▶ _Quoted text_:
□ □ □ □ □ □ □

FORM 6-K
SECURITIES AND EXCHANGE COMMISSION
Washington, D.C. 20549
Report of Foreign Private Issuer
Pursuant to Rule 13a-16 or 15d-16
of the Securities Exchange Act of 1934
December 16, 2003
Commission File Number: 000-28011
Terra Networks, S.A.
(Translation of registrant’s name into English)
Paseo de la Castellana, 92
28.046 Madrid
Spain
(34) 91-452-3900
(Address of principal executive offices)
Indicate by check mark whether the registrant files or will file annual reports under cover of Form 20-F or Form 40-F:
Indicate by check mark if the registrant is submitting the Form 6-K in paper as permitted by Regulation S-T Rule 101(b)(1):
Indicate by check mark if the registrant is submitting the Form 6-K in paper as permitted by Regulation S-T Rule 101(b)(7):
Indicate by check mark whether by furnishing the information contained in this Form, the registrant is also thereby furnishing the information to the Commission pursuant to Rule 12g3-2(b) under the Securities Exchange Act of 1934:
If “Yes” is marked, indicate below the file number assigned to the registrant in connection with Rule 12g3-2(b):N/A
Terra Networks, S.A.
TABLE OF CONTENTS
[LOOSE TRANSLATION FOR INFORMATION PURPOSES ONLY]
TO THE SECURITIES MARKETS NATIONAL COMMISSION
NOTIFICATION OF RELEVANT FACT
Terra Networks, S.A. (hereinafter, “Terra”), in fulfillment of the terms established in article 82 of the Stock Market Act, by means of this writ hereby notifies the National Stock Exchange Commission of the following
HECHO RELEVANTE—RELEVANT FACT
The Board of Directors of Terra, at its meeting held on 16 December 2003, making use of the delegation granted in its favor by the General Meetings of Shareholders of 8 June 2000 and 2 April 2003, has approved acquisition by Terra of 26,525,732 shares of Terra held by Citibank N.A. as agent in the options schemes undertaken by the company due to the integration of Lycos, Inc. These shares represent 4.41% of the stock capital.
The operation will be carried out at the prices at which Citibank, N.A. acquired the shares in Lycos Inc. to provide coverage of the Options Schemes for its employees at the time of purchase. These shares were exchanged for shares in Terra due to conclusion of the operation by Lycos, Inc. Acquisition by Terra of the shares held by Citibank, N.A. does not involve any cash outlay, as the total amount of same shall be offset against the loan that, arising from the same operation, is held by Terra at Citibank N.A. amounting to the same sum.

□ □ □ □ □ □ □

Element and text position data
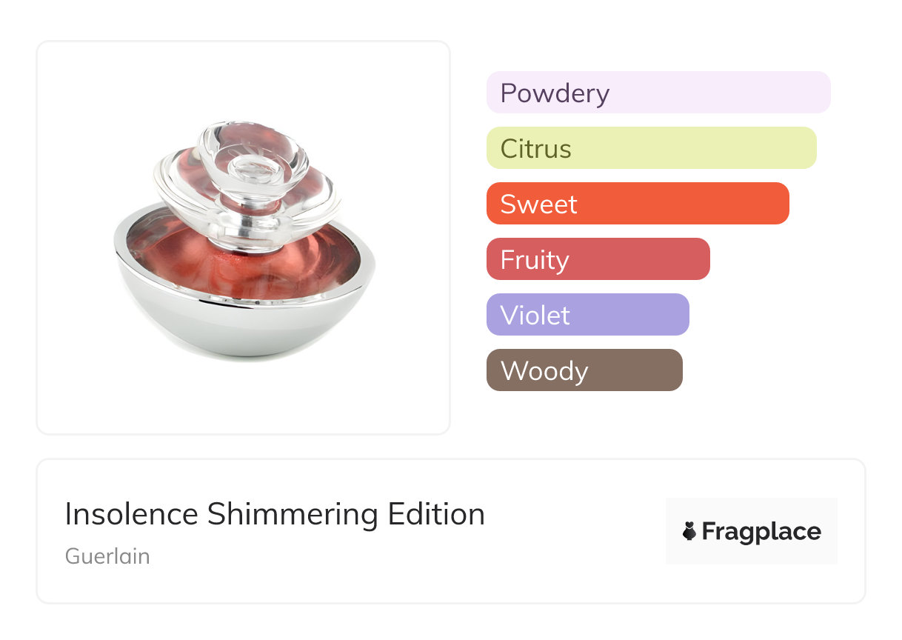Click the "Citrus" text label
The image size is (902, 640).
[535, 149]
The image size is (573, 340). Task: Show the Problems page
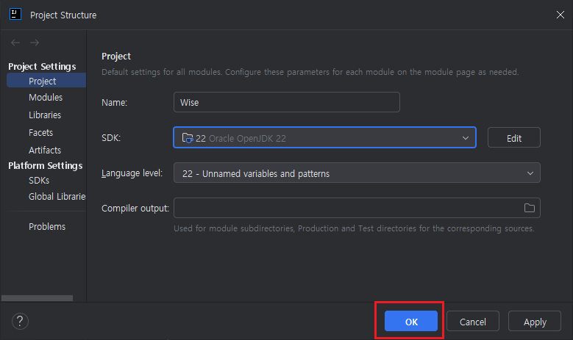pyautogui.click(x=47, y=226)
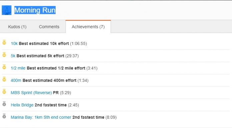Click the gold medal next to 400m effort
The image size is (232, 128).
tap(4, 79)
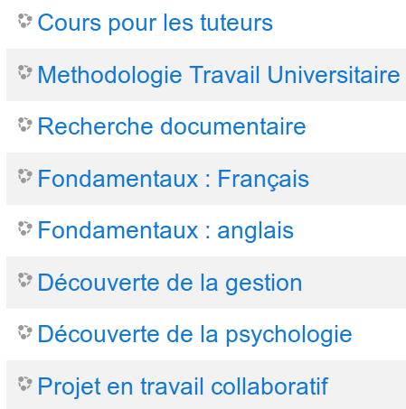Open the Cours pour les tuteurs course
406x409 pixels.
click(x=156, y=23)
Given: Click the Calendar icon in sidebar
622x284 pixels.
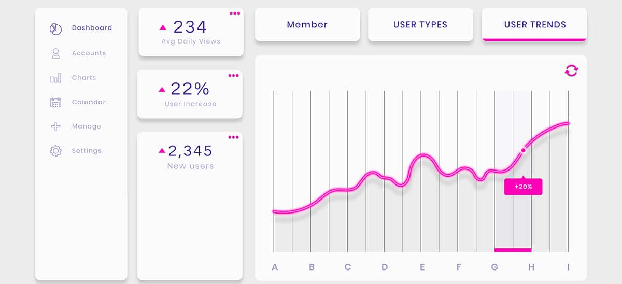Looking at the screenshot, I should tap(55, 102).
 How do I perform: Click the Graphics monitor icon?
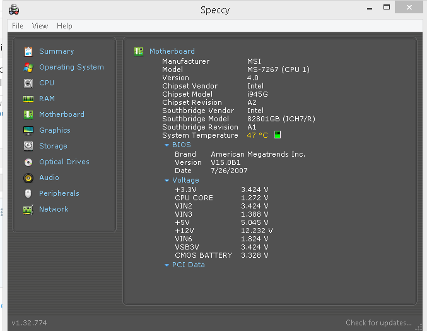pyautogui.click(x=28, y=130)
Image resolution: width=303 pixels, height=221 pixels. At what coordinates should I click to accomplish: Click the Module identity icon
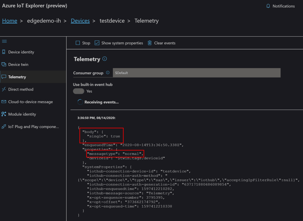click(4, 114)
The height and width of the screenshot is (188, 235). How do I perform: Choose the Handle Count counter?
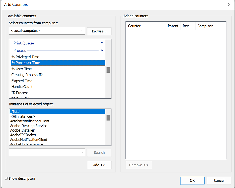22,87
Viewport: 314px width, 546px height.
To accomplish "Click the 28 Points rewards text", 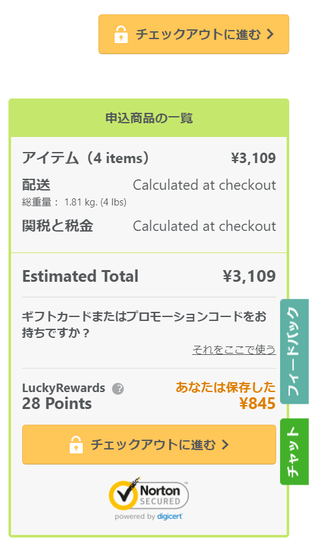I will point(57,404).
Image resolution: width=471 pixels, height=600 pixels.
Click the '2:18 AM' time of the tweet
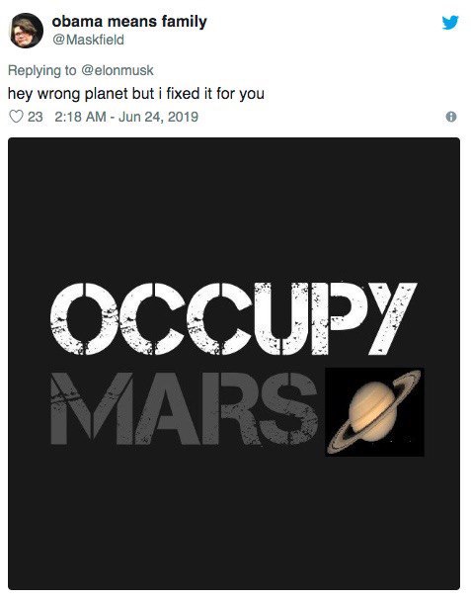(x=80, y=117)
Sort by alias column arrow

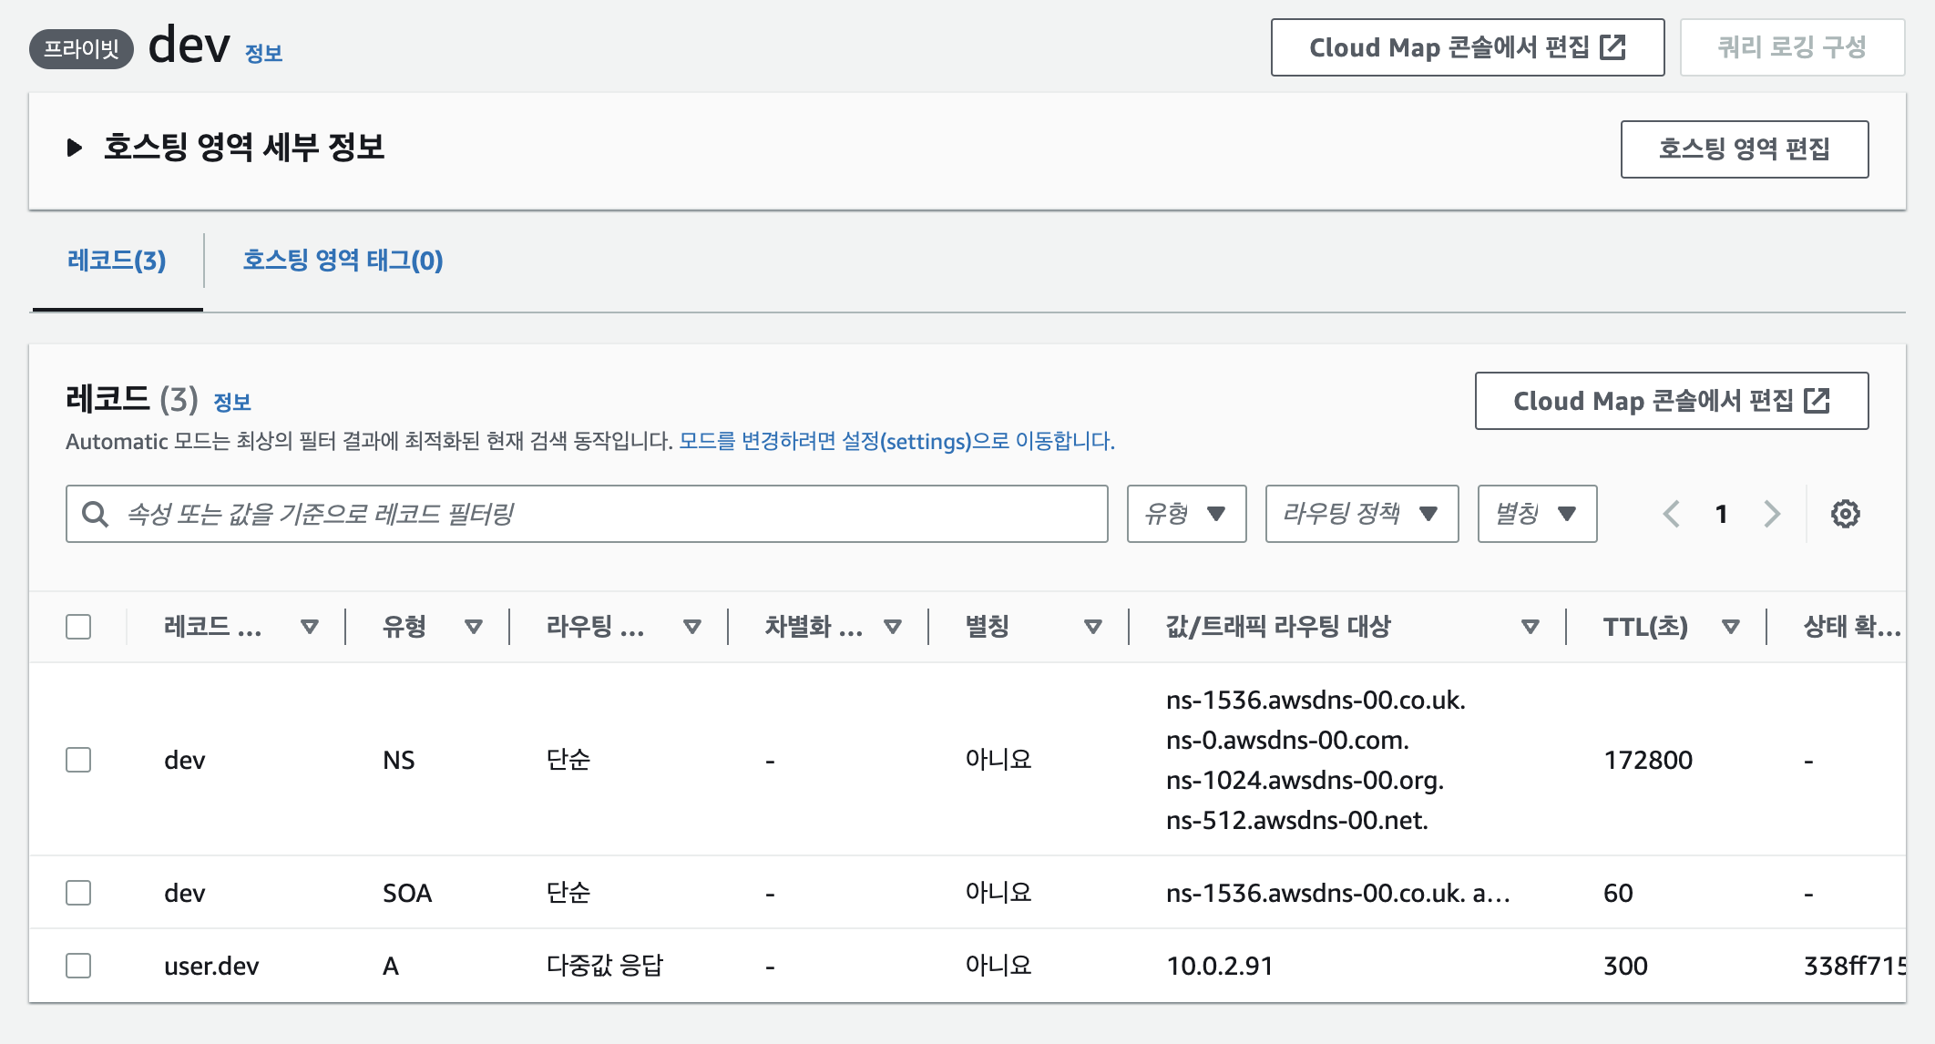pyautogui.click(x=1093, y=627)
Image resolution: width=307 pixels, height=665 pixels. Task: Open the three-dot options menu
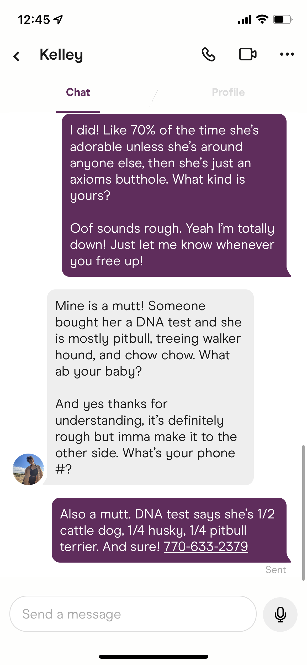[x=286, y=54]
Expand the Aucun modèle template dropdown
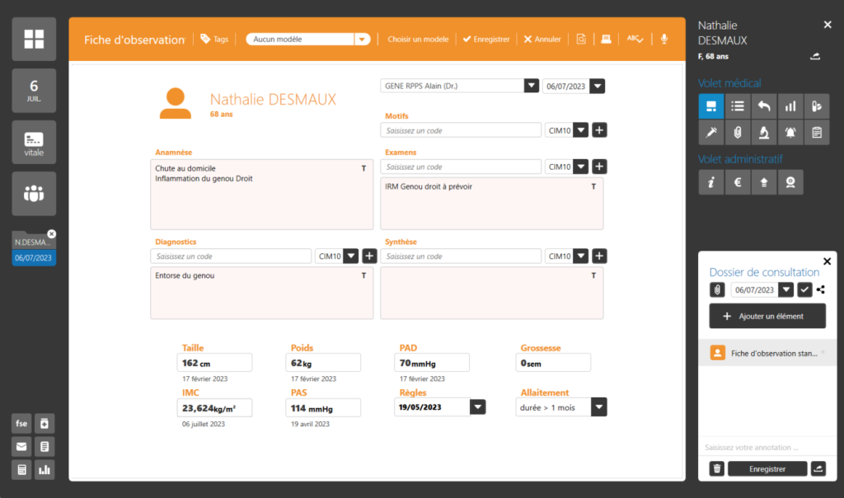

□ □ □ □ □ □ □

▶ _What is asked_:
1 > List every numbered rule the Terra Networks filing cites, not counting article 82 of the Stock Market Act.
2 > According to the Terra Networks filing, what percentage of the stock capital do the shares bought from Citibank represent?
3 > Continue the Terra Networks filing after its final sentence.

▶ _Expected responses_:
1 >
Rule 13a-16
Rule 15d-16
Regulation S-T Rule 101(b)(1)
Regulation S-T Rule 101(b)(7)
Rule 12g3-2(b)

2 > 4.41% of the stock capital.

3 >
The objective of the acquisition of the said shares is to realize the new tax credit arising in the year 2004 and, if appropriate, in later years. That realization is achieved through integration of Terra in the consolidated tax regime of the Telefónica Group in the year 2004, as once the acquisition is performed, the additional percentage shareholding of Telefónica, S.A. amounts to 75.29% of the effective capital of Terra (stock capital minus own portfolio). Terra entering the Telefónica, S.A. Consolidated Group will allow it to carry forward the new tax credit generated, as it may be applied to the positive tax bases obtained by the Telefónica, S.A. Consolidated Group.
Cession of the tax credit to the Telefónica, S.A. Consolidated Group will be accounted for at the end of financial year 2004 as revenue on “Tax on Profit”, recognizing an account to be collected by Telefónica, S.A. for that amount. Payment of that account due collection will take place at the time when the Telefónica, S.A. Consolidated Group makes effective use of the tax credit ceded.
The tax credits generated prior to financial year 2004 by the present Terra Consolidated Group are not subject to cession and shall be compensated solely against the positive tax bases generated by the companies in that Consolidated Group.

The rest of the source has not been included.